Assignment – Using the entries below, restate word for word only the lines from the one with "Task: Click the Tcl Shell globe icon" to the final line, leaving the pictures out.

Collected data
__________

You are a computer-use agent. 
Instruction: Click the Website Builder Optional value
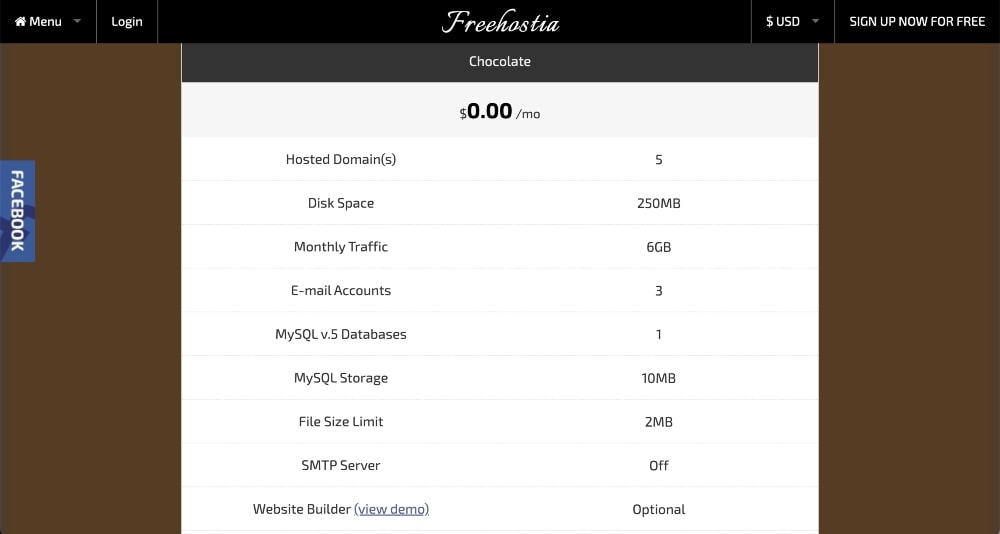coord(658,509)
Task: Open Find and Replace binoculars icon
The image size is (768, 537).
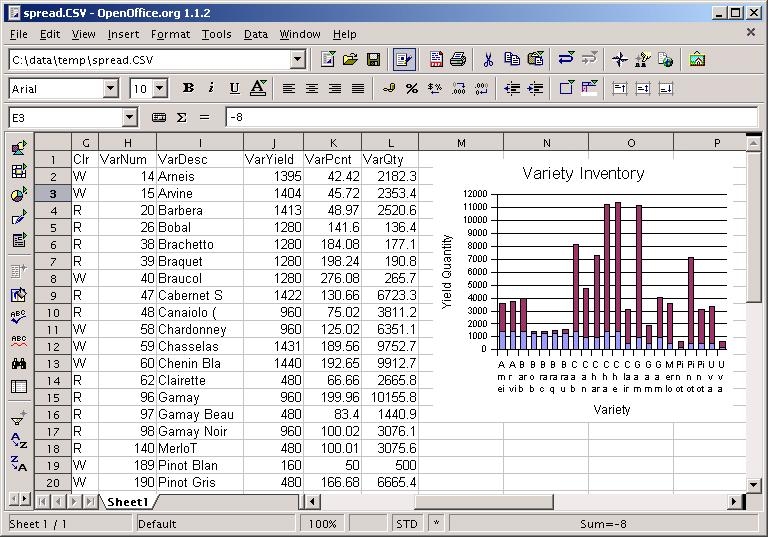Action: [x=18, y=364]

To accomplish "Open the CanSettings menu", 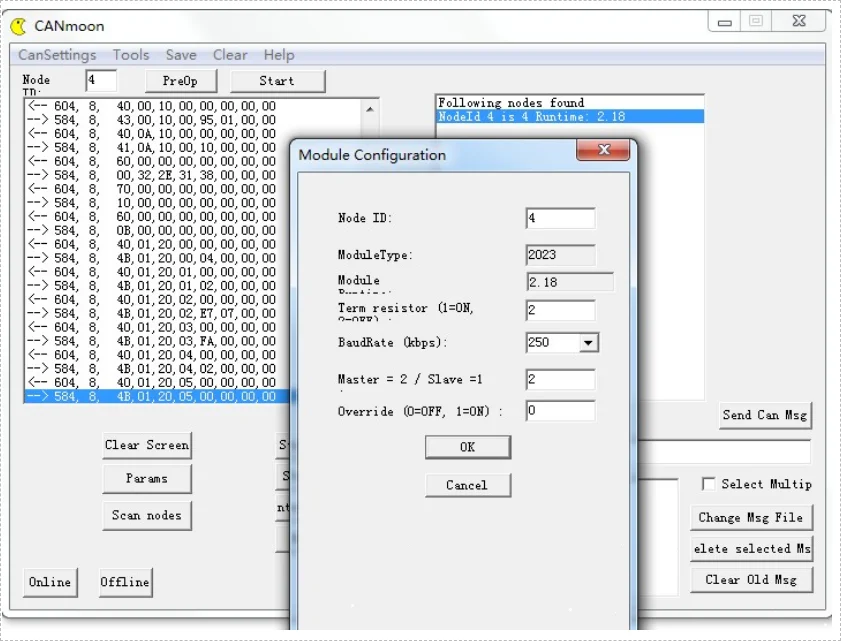I will coord(57,55).
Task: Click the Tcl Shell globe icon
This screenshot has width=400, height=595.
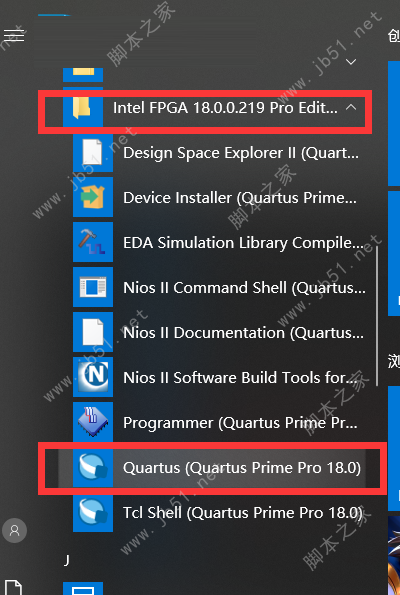Action: click(x=93, y=512)
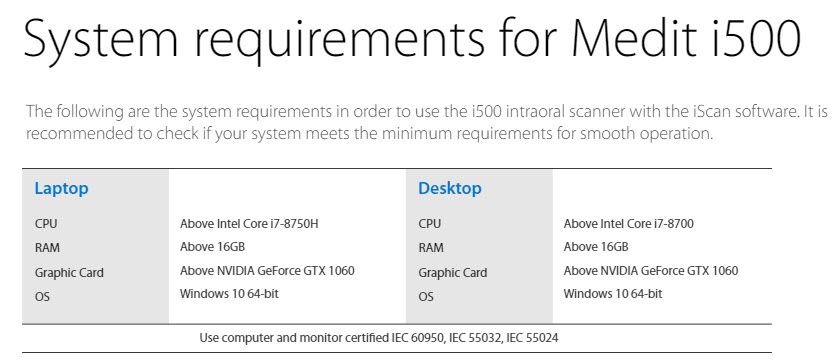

__________

Reply –
Task: Click the Tcl Shell globe icon
This screenshot has width=400, height=595.
Action: click(x=93, y=512)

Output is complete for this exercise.